-- ASSIGNED TASK --
The lines below, from the one holding "The height and" through the one holding "Open the Hearing Test menu", are to be restated word for word, with all images left out.

(INFORMATION GIVEN Opens)

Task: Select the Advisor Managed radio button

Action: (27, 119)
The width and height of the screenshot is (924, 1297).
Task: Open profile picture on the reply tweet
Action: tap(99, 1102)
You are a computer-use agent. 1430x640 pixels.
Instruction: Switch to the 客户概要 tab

(INFORMATION GIVEN Closes)
(INFORMATION GIVEN Opens)

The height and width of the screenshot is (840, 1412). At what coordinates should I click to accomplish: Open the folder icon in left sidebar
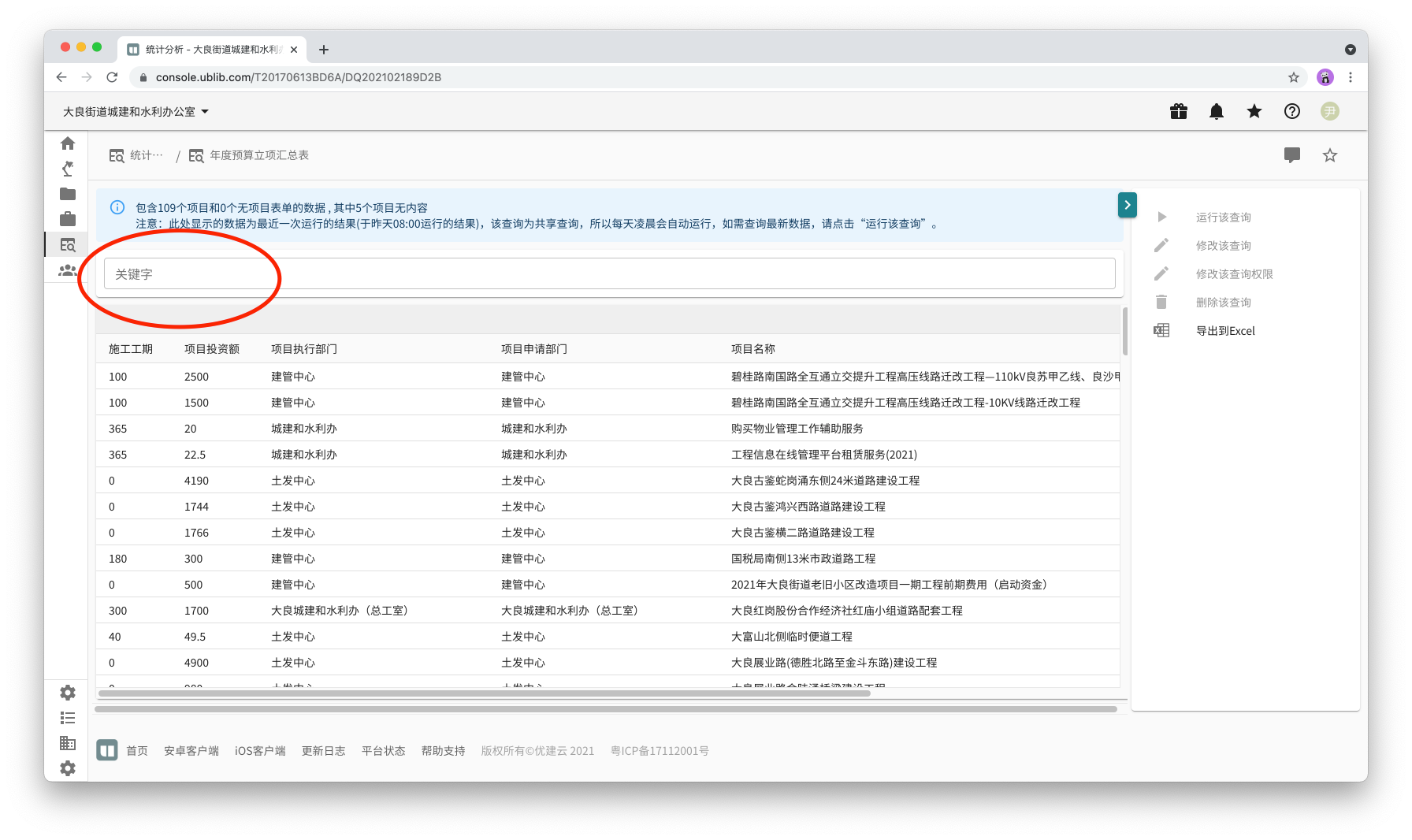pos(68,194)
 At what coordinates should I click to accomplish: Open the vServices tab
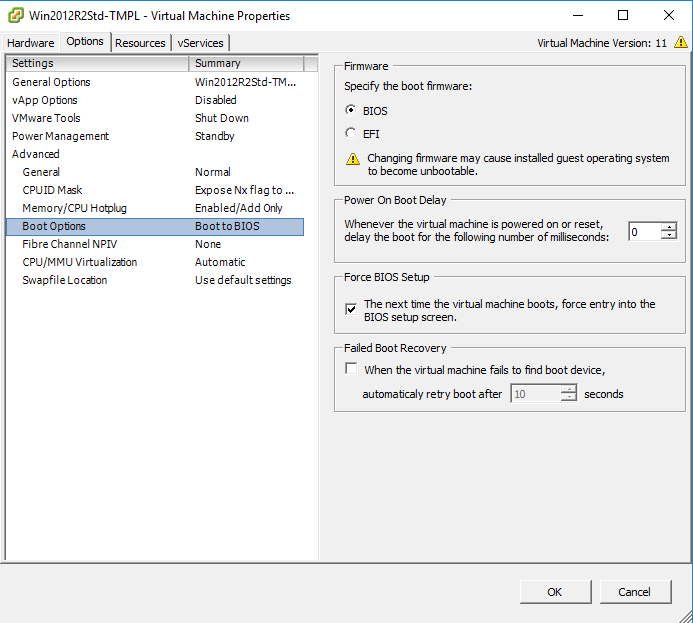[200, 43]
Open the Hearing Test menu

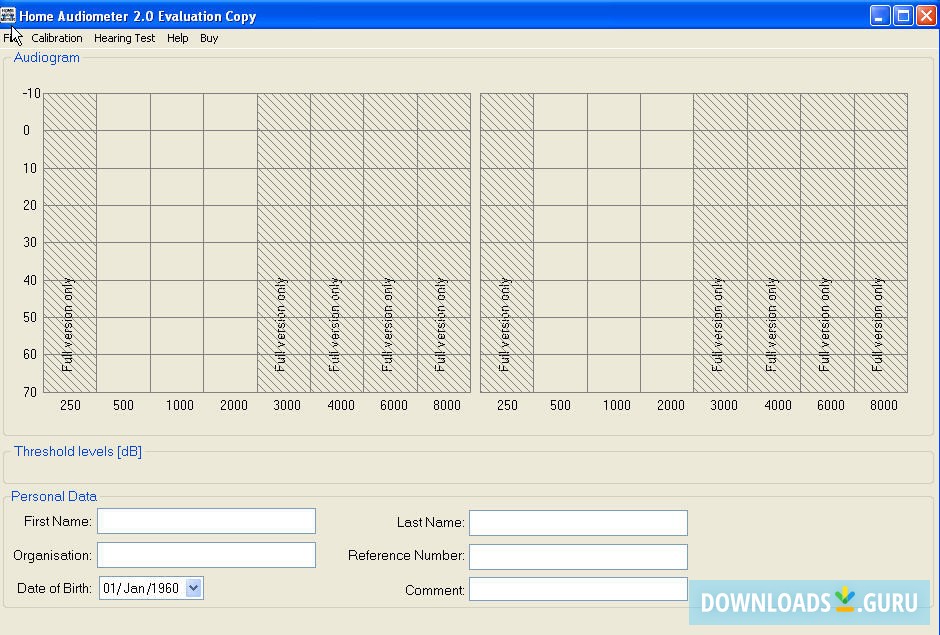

(INFORMATION GIVEN Closes)
(INFORMATION GIVEN Opens)

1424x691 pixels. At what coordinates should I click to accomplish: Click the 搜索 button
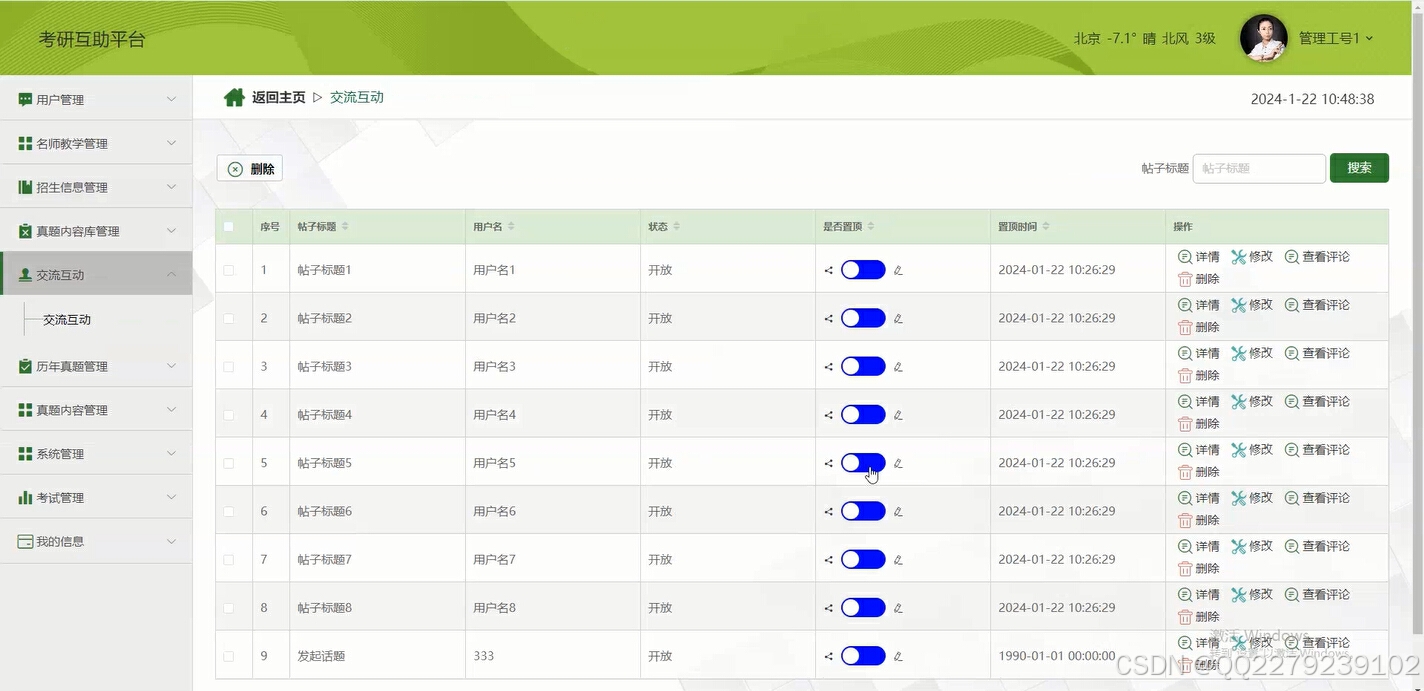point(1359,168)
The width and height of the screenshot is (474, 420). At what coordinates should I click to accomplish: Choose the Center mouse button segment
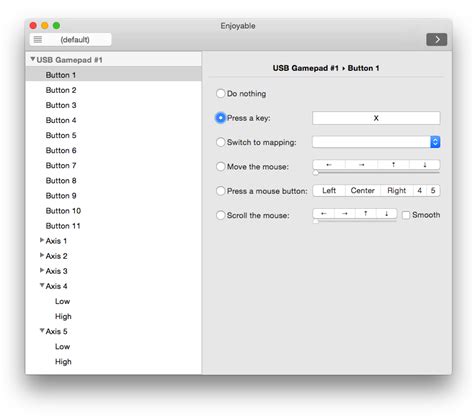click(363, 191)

(INFORMATION GIVEN Closes)

-- RESPONSE BELOW --
The height and width of the screenshot is (840, 1412). At what coordinates should I click to accomplish: Open the folder icon in left sidebar
pos(68,194)
 At what coordinates should I click to accomplish: Open the vServices tab
[200, 43]
Open the Hearing Test menu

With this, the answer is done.